Se venden cadáveres exquisitos

La guerra que no tuvo lugar, pero fue una bienvenida intervención militar de todas formas, copó el espacio informativo y arrinconó la venta de la colección privada de André Bretón. Fue un éxito rotundo desde el punto de vista de las cifras alcanzadas, aunque menos en cuanto a protestas. Las hubo, pocas, y desde ángulos diferentes: algunos proclamaron, sin voz, que el “espíritu” del surrealismo no podía convertirse en museo, o en cementerio. Otros lamentaban que no se hubiera creado una fundación o museo del Surrealismo, que hubiera congelado en un mismo lugar ésta y otras colecciones privadas, sin darse cuenta del país en el que viven, porque para Hacienda el arte es sólo un “signo exterior de riqueza”, que hay que castigar con drásticos impuestos. El resultado ha sido una subasta comercialmente exitosa, en la que fueron de compras importantes libreros y galeristas, quienes se repartieron la colección Breton, y la hija y nieta de éste, herederas, podrán ahora comprarse cien coches Citroen “Picasso”, o cien chalets en cualquier costa. Que les aproveche.

De todas formas, el surrealismo ya estaba muerto, y cómo enterrarle es secundario. Yo fui, y sigo siendo, aficionado a la obra escrita y pintada por surrealistas, pero al mismo tiempo tengo mis reservas en cuanto al “espíritu revolucionario” del surrealismo. Quieren mezclar la lucha de clases de corte marxista, con la brujería, el inconsciente, los sueños y el vudú, podrá resultar divertido, pero no es serio. Claro que “serio”, no es un término surrealista. Resumiendo, pasarse de Stalin a Trostki, como hizo Breton, mientras que Aragon, Eluard y otros se quedaron con Stalin, es desde mi óptica actual, en ambos casos, reaccionario. El único que tuvo una actitud tan desordenada como positiva, fue Benjamín Peret, el cual, desde Barcelona, durante nuestra guerra civil, condenó a gritos (oídos por Octavio Paz) la represión comunista, luego convenció a Breton y demás supervivientes, después de la guerra mundial, de defender a Kravchenko y su libro, Yo elegí la libertad, y quien, para resumir, tuvo siempre una actitud violentamente antitotalitaria fue él, Benjamín Peret. Porque firmar cursilerías sobre la libertad artística con Trotski, como hizo Bretón, no me resulta ni muy antitotalitario, ni muy surrealista, teniendo en cuenta quienes eran “el Viejo”, sus camaradas y sus herederos.
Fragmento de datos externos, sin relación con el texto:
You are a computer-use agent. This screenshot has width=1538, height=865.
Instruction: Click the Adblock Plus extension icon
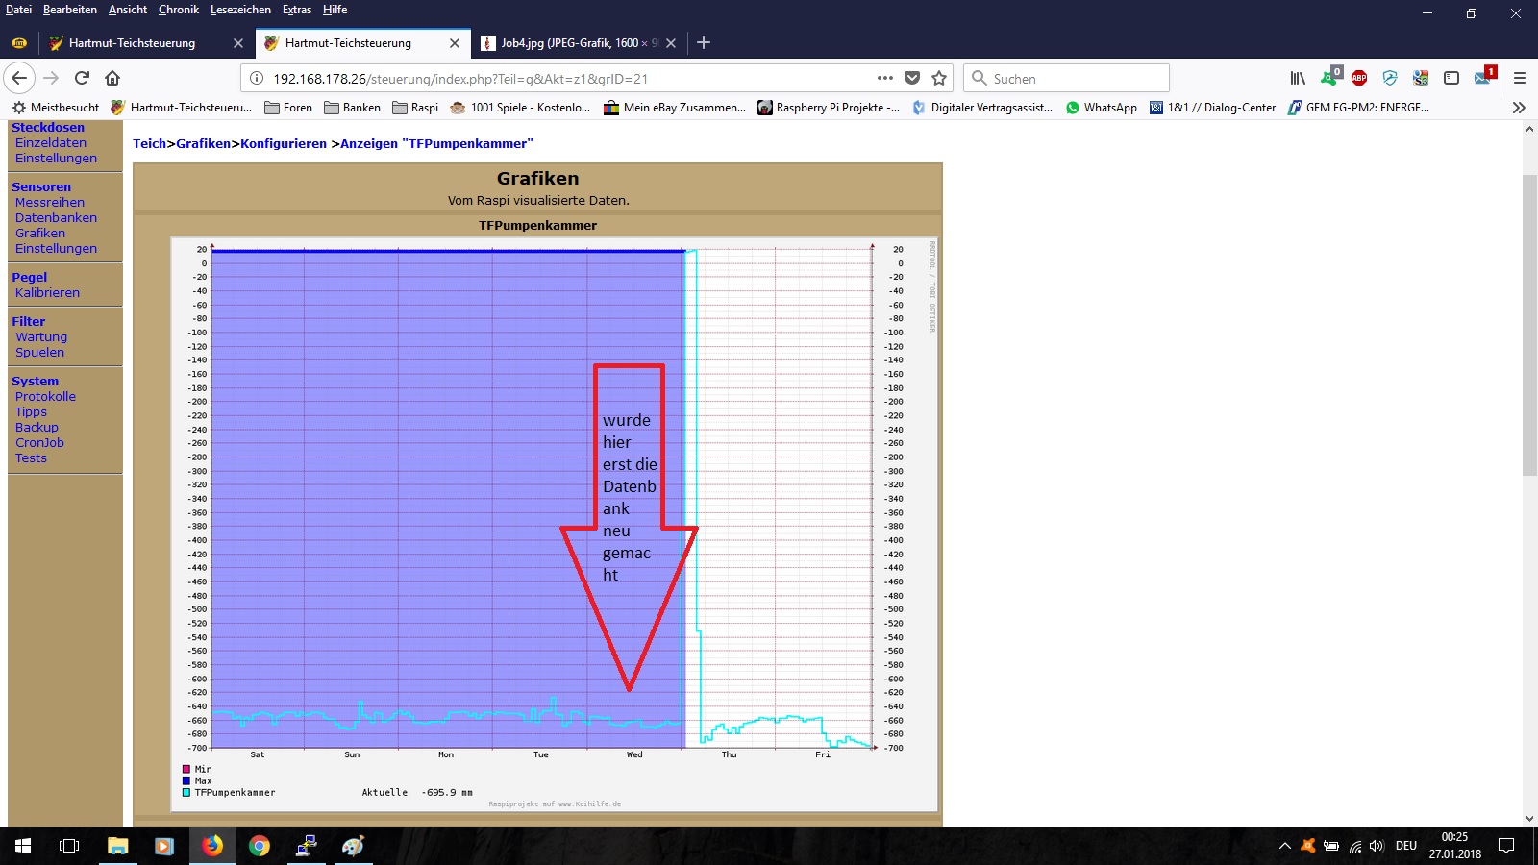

Todo esto me recuerda una anécdota personal: en 1943 o 44, un amigo me prestó una revista surrealista que se publicó los primeros años de la ocupación nazi de Francia, luego fue prohibida: se llamaba La Main à Plume, en referencia a un poema de Rimbaud, y el director era un tal Noel Arnaud. A mis 17 años, en 1944, la guerra aún no concluida, pero Francia liberada por los ejércitos norteamericanos, envié, sin saber si aún existía, como botella al mar, mis poemas “surrealistas” (pura mierda) a esa revista y a su director. Milagrosamente, recibí una respuesta: en la carta se me decía que Noel Arnaud había muerto en un maquis, que debería copiar a máquina mis poemas, porque mi letra... y, sobre todo, que el único acto surrealista consecuente en aquellos trágicos momentos históricos, era adherirse al PCF, y sólo luego discutiríamos.

Lo curioso del caso no era el espíritu totalitario de esa carta, cosa frecuente por aquellas fechas, sino que afirmaran que Noel Arnaud había muerto, lo que era falso, acaba de morirse hace unos meses, después de una larga, aunque discreta, carrera literaria, y me entra la duda de si, al no poder fusilarle por negarse a entrar en el PCF, le declararon muerto (asesinato simbólico), o si se trata de una de esas confusiones que a menudo arrastran las grandes guerras. Lo único cierto es que siempre he mantenido con Noel Arnaud una extraña relación de simpatía, sin volver a escribirle, sin jamás verle, le seguía la pista, muy discreta, pero el muerto vivía, y yo, ausente, le saludaba, de manera perfectamente surrealista.